**Problem to solve**: Across all the records below, how many lines contain "agent"? Respond with only the number.

**Given records**:
== Segment start ==

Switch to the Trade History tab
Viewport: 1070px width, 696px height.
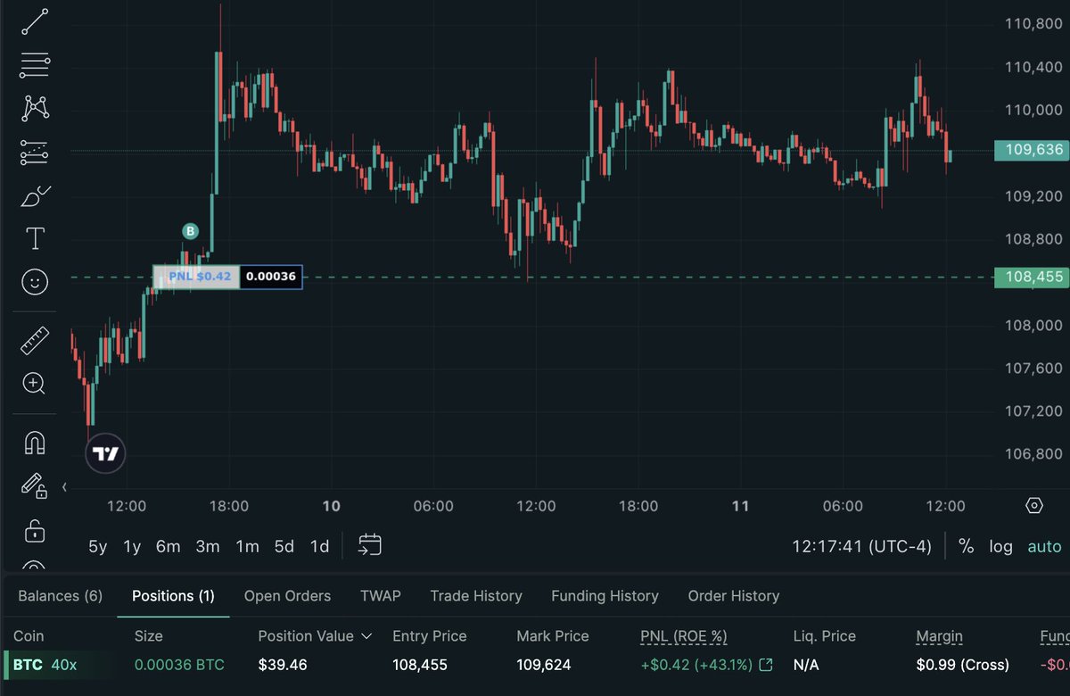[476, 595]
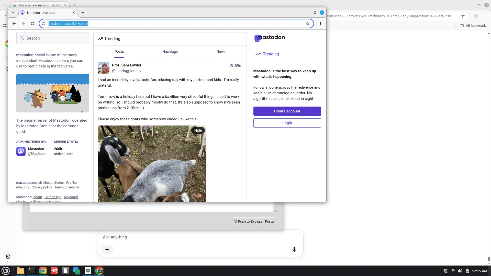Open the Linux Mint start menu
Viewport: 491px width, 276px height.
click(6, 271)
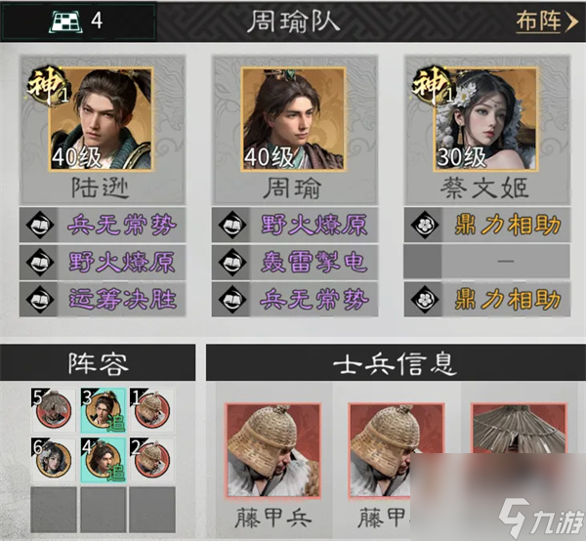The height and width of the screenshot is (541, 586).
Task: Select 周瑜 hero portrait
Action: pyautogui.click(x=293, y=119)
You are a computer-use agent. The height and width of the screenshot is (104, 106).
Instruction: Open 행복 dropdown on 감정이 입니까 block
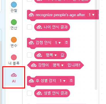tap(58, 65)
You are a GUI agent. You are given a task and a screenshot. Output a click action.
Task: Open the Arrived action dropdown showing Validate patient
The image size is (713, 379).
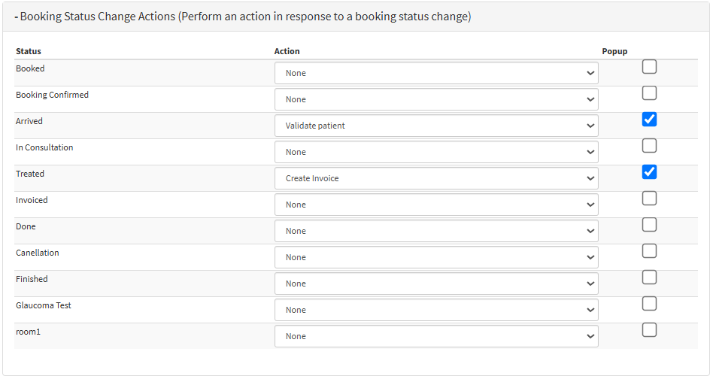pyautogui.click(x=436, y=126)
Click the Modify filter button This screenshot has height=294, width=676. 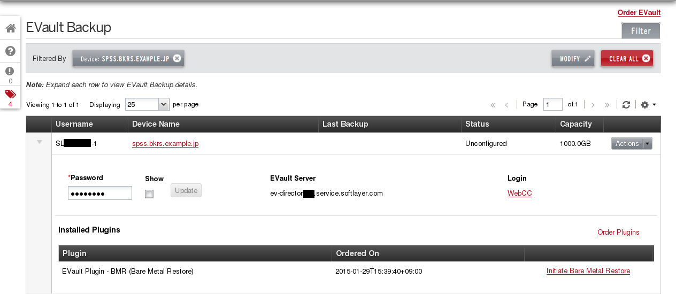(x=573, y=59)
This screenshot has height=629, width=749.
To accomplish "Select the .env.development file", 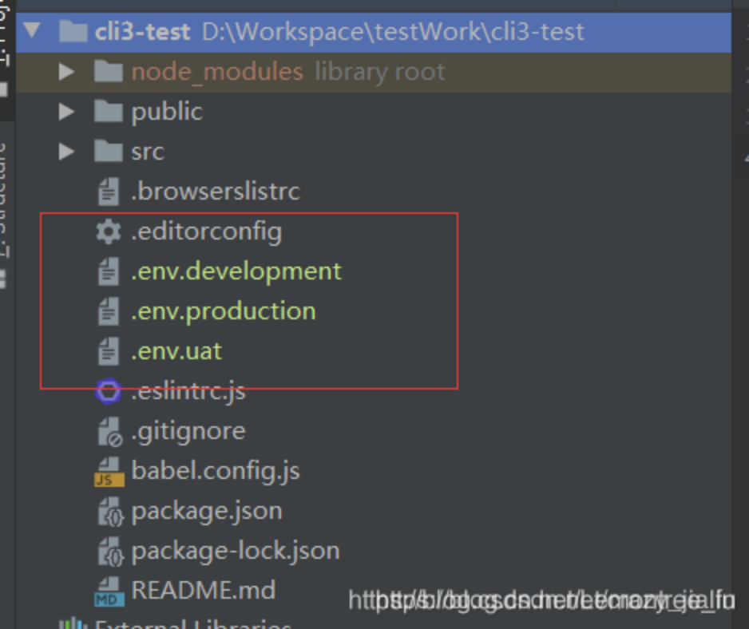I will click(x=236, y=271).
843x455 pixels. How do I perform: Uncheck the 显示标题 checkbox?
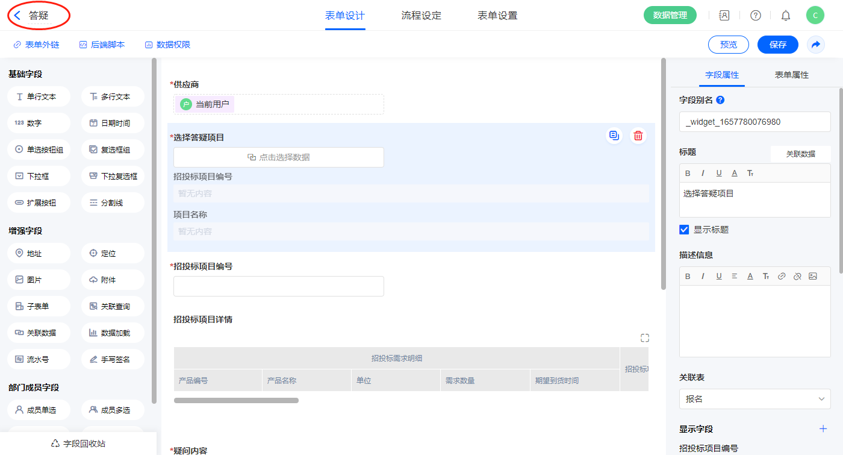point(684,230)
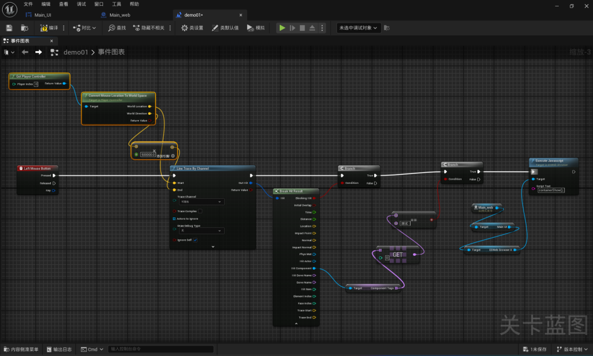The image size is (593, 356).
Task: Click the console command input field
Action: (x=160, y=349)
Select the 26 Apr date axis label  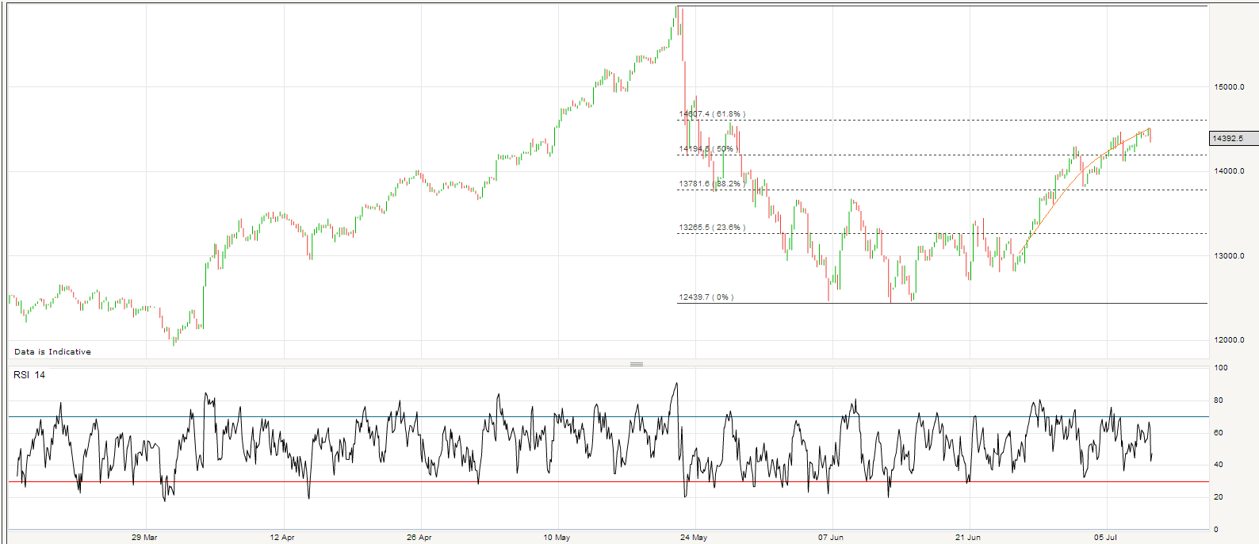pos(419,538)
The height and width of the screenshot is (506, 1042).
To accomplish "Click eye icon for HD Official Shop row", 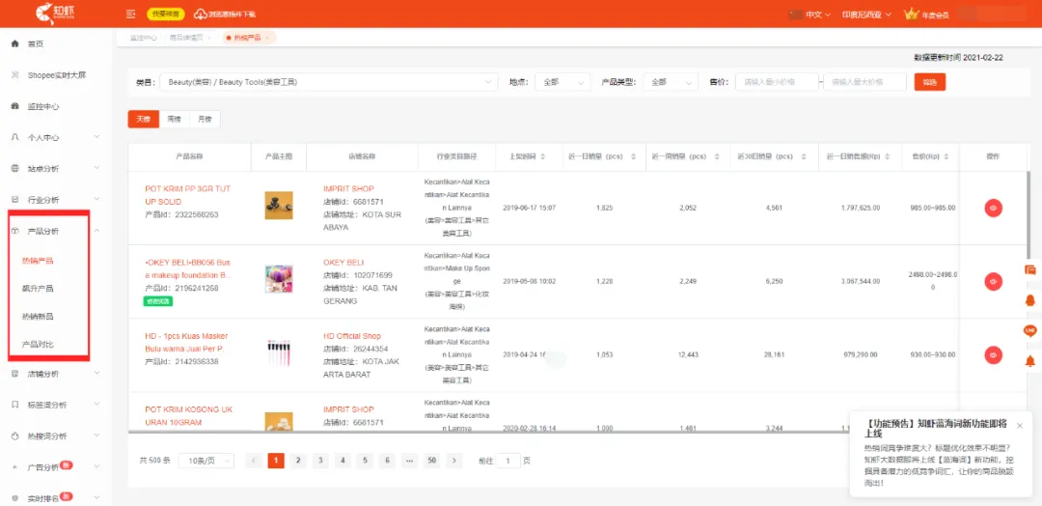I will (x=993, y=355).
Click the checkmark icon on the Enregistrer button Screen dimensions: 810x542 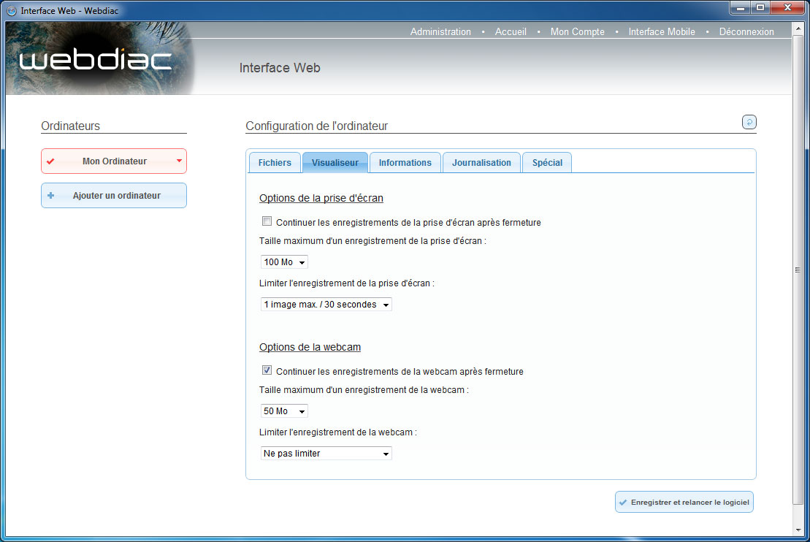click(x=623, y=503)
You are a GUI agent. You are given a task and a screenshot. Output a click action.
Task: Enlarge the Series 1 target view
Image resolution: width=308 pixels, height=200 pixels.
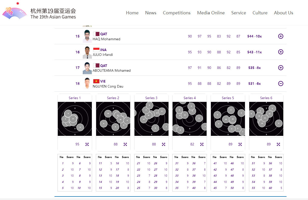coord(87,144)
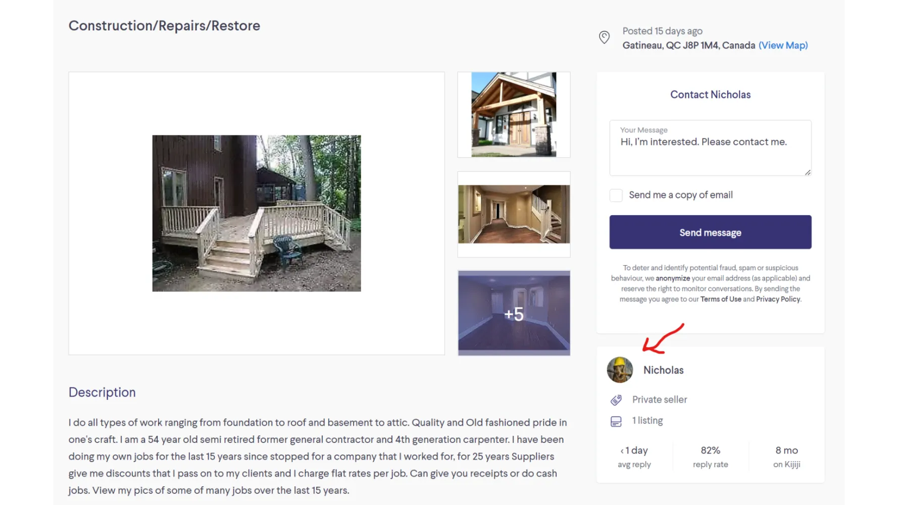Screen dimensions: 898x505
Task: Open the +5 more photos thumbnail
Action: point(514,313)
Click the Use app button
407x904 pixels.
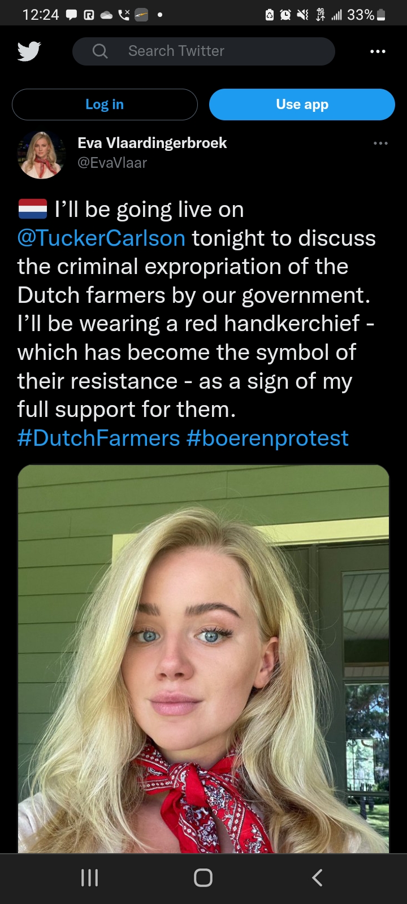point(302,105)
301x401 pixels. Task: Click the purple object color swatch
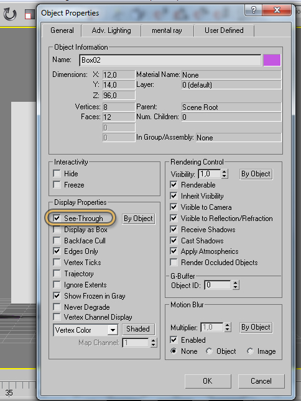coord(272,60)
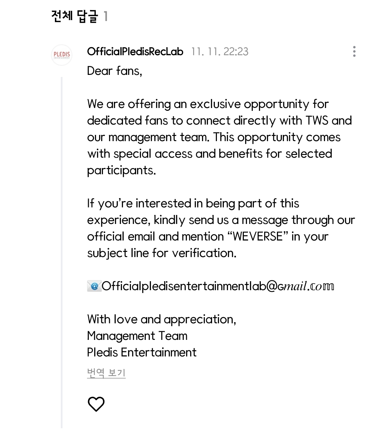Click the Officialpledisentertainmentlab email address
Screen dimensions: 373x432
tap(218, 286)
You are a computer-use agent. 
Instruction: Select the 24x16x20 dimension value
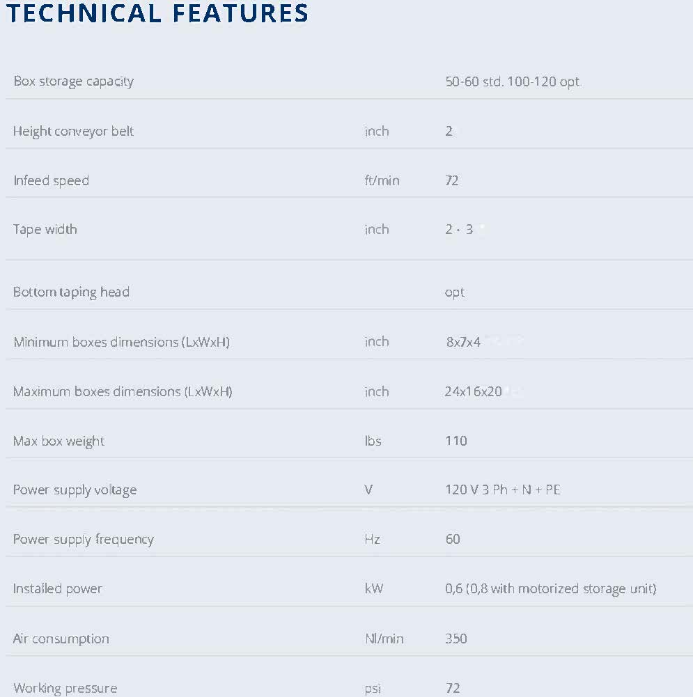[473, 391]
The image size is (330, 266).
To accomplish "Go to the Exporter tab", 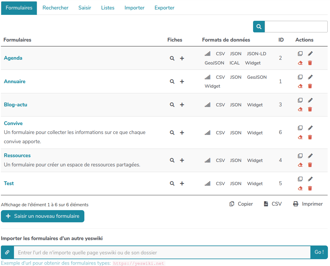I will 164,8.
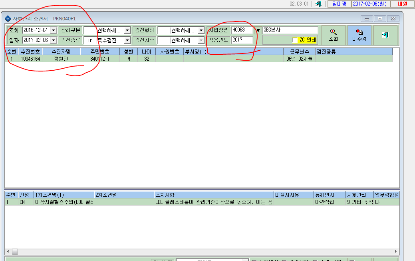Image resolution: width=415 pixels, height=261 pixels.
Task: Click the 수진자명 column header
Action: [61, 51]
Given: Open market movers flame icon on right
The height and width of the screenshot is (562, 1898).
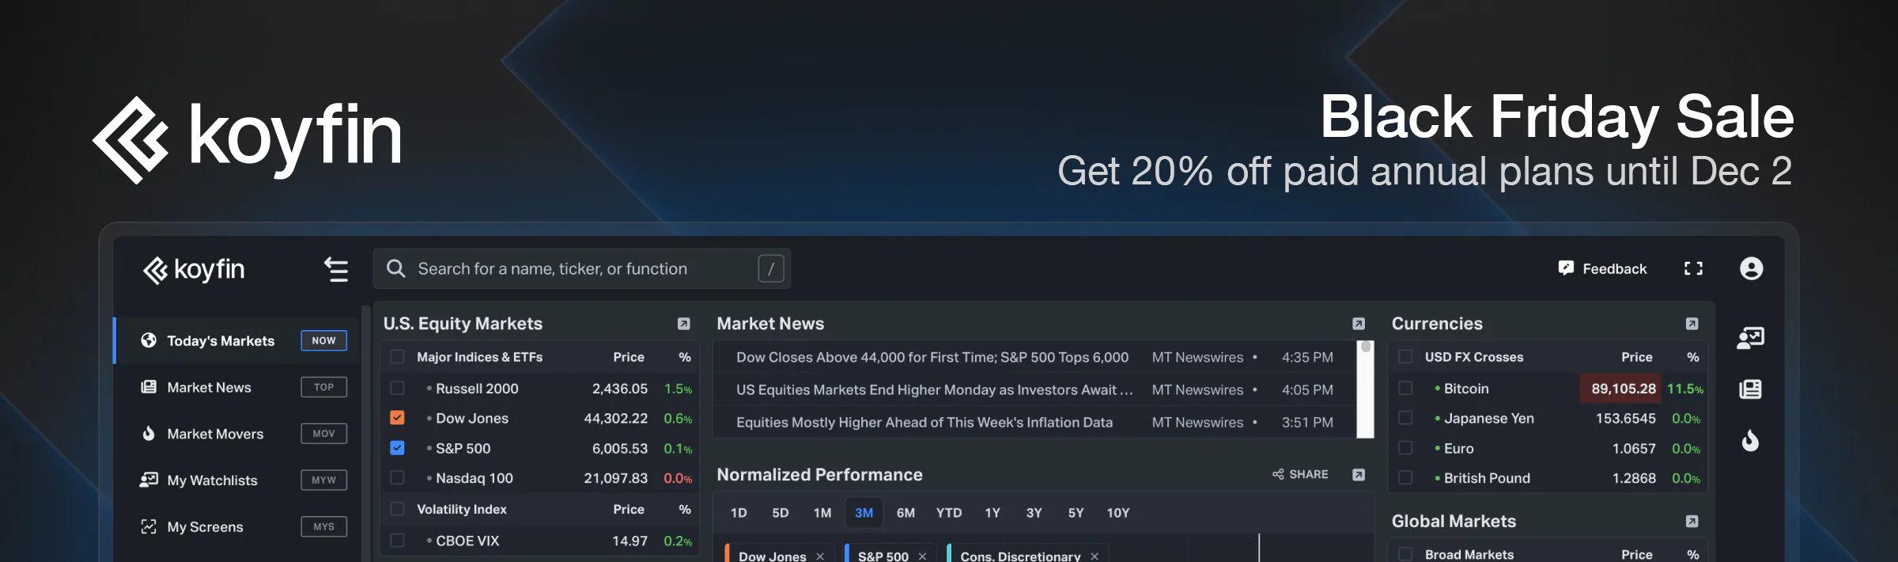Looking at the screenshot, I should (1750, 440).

== Segment end ==

**Answer to this exercise**: 4